Doxorubicin (DOX) is an effective chemotherapy whose clinical utility is limited by cardiotoxicity. To investigate underlying mechanisms, we employed a multi-omics approach integrating transcriptomic and proteomic profiling leveraging established mouse models of chronic DOX- induced cardiotoxicity. Five-week-old male mice received weekly DOX (4 mg/kg) or saline injections for six weeks, with heart tissues harvested 4 days post-treatment. Differentially expressed genes (DEGs) and proteins (DEPs) were identified by bulk RNA-seq and proteomics, validated via qPCR and western blot, respectively Key DEPs were validated in plasma samples from DOX-treated breast cancer patients.
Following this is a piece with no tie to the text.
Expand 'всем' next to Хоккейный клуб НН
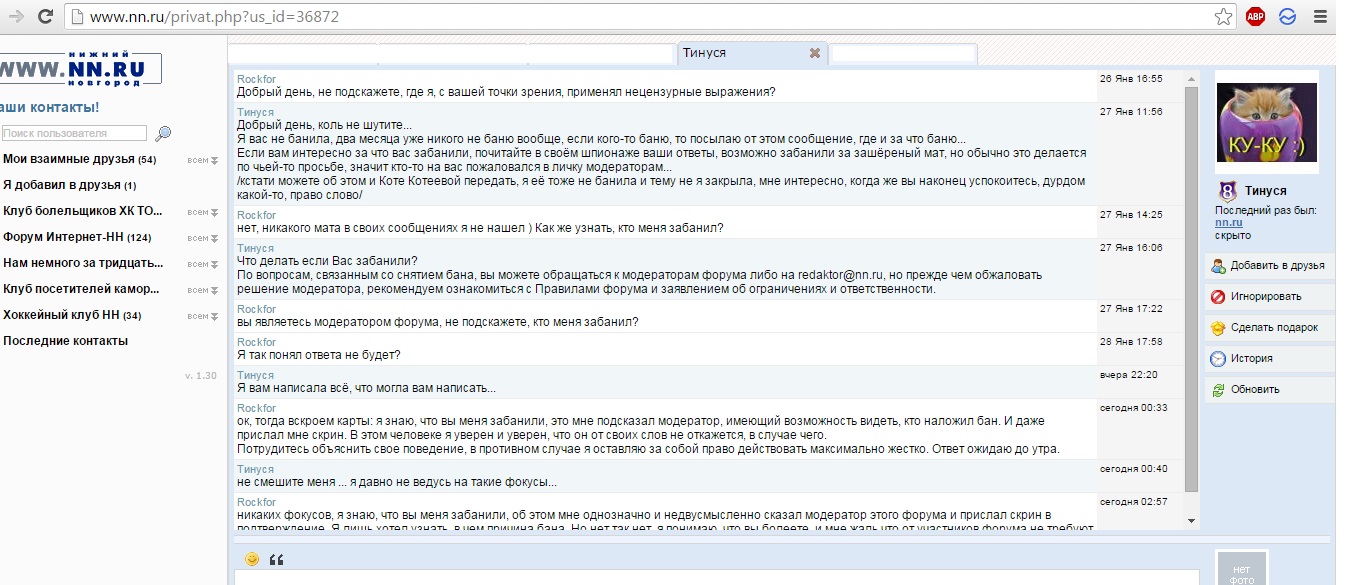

Additionally, a temporal comparison was conducted between DEPs in the mice hearts 4 days and 6 weeks post-DOX. RNA-seq revealed upregulation of stress-responsive genes (Phlda3, Trp53inp1) and circadian regulators (Nr1d1), with downregulation ofApelinandCd74. Proteomics identified upregulation of serpina3n, thrombospondin-1, and epoxide hydrolase 1. Plasma SERPINA3 concentrations were significantly elevated in breast cancer patients 24 hours post-DOX. Gene set enrichment analysis (GSEA) revealed upregulated pathways including p53 signaling, apoptosis, and unfolded protein response. Integrated omics analysis revealed 2,089 gene-protein pairs. GSEA of concordant gene-protein pairs implicated p53 signaling, apoptosis, and epithelial-mesenchymal transition in upregulated pathways, while oxidative phosphorylation and metabolic pathways were downregulated. Temporal comparison with a delayed timepoint (6 weeks post-DOX) uncovered dynamic remodeling of cardiac signaling, with early response dominated by inflammatory and apoptotic responses, and delayed response marked by cell cycle and DNA repair pathway activation. This integrated-omics study reveals key molecular pathways and temporal changes in DOX-induced cardiotoxicity, identifying potential biomarkers for future cardioprotective strategies.